New Arrivals
Today, my new arrivals list is devoted to cool stuff I like. It just posted to my website and this newsletter is the first notice about it.
The list includes rare art exhibition posters, Pop Art, US Spanish-language imprints, 19th century activism, a few photos, and some very important (to me) leaf books (see below).
Book Contest Update
A few months ago, I wrote about a contest I was in with some bookseller friends. The idea was to see how much money we could make in one year starting with $2. I’m well in the lead, having flipped books up to $4800.
The contest ends in a month, and I was getting a bit desperate to find something to buy with my $4800. I considered a lot of books, but they were always slightly too cheap (I had to spend at least 80% of the $4800) or a little too expensive.
I ended up buying a lot of four Foliophiles leaf boxes. That was kind of cheating—it wasn’t a single book and if I sell them all, I am not going to quite double my money. Nevertheless, I am happy to have them. They are interesting relics of a past time in book collecting and all they really cost me was $2. If you like them, please buy some, I need to win this contest!
Don’t Write in Books (TV and eBay Edition)
Book collecting doesn’t make too many appearances in movies.
One of the best-known exceptions to that rule is The Big Sleep, starring Humphrey Bogart, where he suspects a bookstore to be a front operation for a blackmail scheme. On the street just outside the shop, Bogart flashes a brief smile, a nice bit of acting that makes it seem as if an has idea just occurred to him. He puts on sunglasses, adjusts his hat into a dorky position, and assumes a nerdish air as he asks the clerk for a “Ben Hur 1860”, the one “with the erratum on page 116.” She says they don’t have one.

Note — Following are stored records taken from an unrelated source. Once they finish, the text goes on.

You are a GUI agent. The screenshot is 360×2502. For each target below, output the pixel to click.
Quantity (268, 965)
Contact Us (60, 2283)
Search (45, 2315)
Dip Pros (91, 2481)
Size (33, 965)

A minute later, Bogart crosses the street to another shop and with the sly, smoldering air of Philip Marlowe, “a private dick”, he asks Dorothy Malone, who plays the bookstore owner, the same question. She correctly tells him there isn’t any such book.
I can think of no other place in film where the two stereotypes of book collectors (and dealers) as nerdy fetishists and knowledgeable scholars play out in such close proximity.
Book collecting in television is even more uncommon than it is in the movies. But there is an amusing scene in the new (third) season of Ted Lasso (streaming on Apple TV). In Episode 7 (“The Strings the Bind Us”), a rich venture capitalist gives her girlfriend, Keeley, a rare book.
In fact, it’s a really rare book, a signed first of Jane Austen’s Sense and Sensibility. I’m not entirely sure that a signed first edition of that book even exists, but if one does, it’s at least a mid-six-figure book, and probably more. The venture capitalist alludes to the fact that it’s a very expensive book.
When the camera moves in the book, the viewer can see just above Jane Austen’s signature is a note, “Keeley, you go girl!”
That made me laugh.
Although I have to admit, like Bogart’s brief smile, the note in Sense and Sensibility is a tiny detail that says a lot about the venture capitalist character. Possibly only a tech gazillionaire would be arrogant enough (and simultaneously admiring of history and literature and disrespectful of it at the same time) to buy a book for the price of a house and then add an inscription with a non-archival Sharpie.
The props department made a bit of an effort to make a plausible fake book. The binding at first glance seems suitably old. They even mocked up the original title page, including “a novel in three volumes.” A British triple-decker was apparently too much to explain in the script, so the gift book is just a single volume.
Lest you think that writing notes in books is limited to show business, did you see the first American edition of The Hobbit that recently sold on eBay (62 bids, $7,000)?
It wasn’t a great copy, though it had most of its dust jacket. Before 2003, it was so much better:

I appreciate Charles’ affection for his friend Eric, but wouldn’t a card have done just as well? And Charles knew he was writing in a first edition, because he mentions that in the inscription.
Moral of the story: Please don’t write in your first editions. Collectors are custodians. The books only belong to you now. Collecting should preserve books for future generations.
Dune Update
In my last newsletter, I wrote about a book promoting the artist Jodorowsky’s conception for a movie based on Frank Herbert’s Dune. He couldn’t talk anyone into funding the project, leaving the book as one of the few remnants of the film. It has been a much-sought-after volume, selling in mid-five figures until 2021, when an ordinary copy went for $2.9 million. That same copy came back to auction on July 8 with an estimate of $100,000. It sold for $72,500 plus the buyer’s premium, bringing the total to $90,625. That price is a vertiginous drop from $2.9 million, but Jodorowsky’s Dune is still one of the most expensive printed books from the 1970s.